[[ INFORMATION PROVIDED, beginning ]]
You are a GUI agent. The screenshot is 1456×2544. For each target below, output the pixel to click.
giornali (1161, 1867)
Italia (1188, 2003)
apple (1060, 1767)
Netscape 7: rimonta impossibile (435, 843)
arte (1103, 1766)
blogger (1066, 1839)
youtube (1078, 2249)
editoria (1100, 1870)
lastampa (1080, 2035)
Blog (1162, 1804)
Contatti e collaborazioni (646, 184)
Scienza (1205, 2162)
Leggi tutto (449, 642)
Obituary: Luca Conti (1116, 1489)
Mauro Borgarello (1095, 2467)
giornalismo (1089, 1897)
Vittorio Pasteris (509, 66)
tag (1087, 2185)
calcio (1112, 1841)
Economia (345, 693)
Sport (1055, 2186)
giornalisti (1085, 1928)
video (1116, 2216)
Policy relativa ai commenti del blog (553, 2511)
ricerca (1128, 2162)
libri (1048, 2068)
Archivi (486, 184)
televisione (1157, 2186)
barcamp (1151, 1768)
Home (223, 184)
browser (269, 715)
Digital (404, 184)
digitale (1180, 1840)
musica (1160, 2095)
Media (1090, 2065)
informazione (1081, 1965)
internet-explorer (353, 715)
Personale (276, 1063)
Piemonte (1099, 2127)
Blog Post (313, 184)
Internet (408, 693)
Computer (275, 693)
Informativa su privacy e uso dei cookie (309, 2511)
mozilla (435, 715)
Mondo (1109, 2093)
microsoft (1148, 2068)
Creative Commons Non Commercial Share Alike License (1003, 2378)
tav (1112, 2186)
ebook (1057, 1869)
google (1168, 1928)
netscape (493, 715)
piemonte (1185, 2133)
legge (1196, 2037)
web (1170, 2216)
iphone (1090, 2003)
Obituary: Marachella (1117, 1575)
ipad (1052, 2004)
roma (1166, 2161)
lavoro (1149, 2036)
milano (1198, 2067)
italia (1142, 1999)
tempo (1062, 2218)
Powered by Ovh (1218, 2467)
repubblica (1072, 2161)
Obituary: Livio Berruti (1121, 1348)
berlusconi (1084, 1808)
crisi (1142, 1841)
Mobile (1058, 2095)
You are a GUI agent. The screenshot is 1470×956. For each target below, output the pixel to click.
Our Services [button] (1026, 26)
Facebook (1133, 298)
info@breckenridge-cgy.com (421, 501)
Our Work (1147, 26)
[[ INFORMATION PROVIDED, end ]]
## [WHAT TO PRODUCE]
In the entries above, find the line holding "repubblica (1072, 2161)" and the line holding "Facebook (1133, 298)", then retype exactly those two lines and every line between them, and nothing else.

## [TASK RESULT]
repubblica (1072, 2161)
Obituary: Livio Berruti (1121, 1348)
berlusconi (1084, 1808)
crisi (1142, 1841)
Mobile (1058, 2095)
You are a GUI agent. The screenshot is 1470×956. For each target below, output the pixel to click.
Our Services [button] (1026, 26)
Facebook (1133, 298)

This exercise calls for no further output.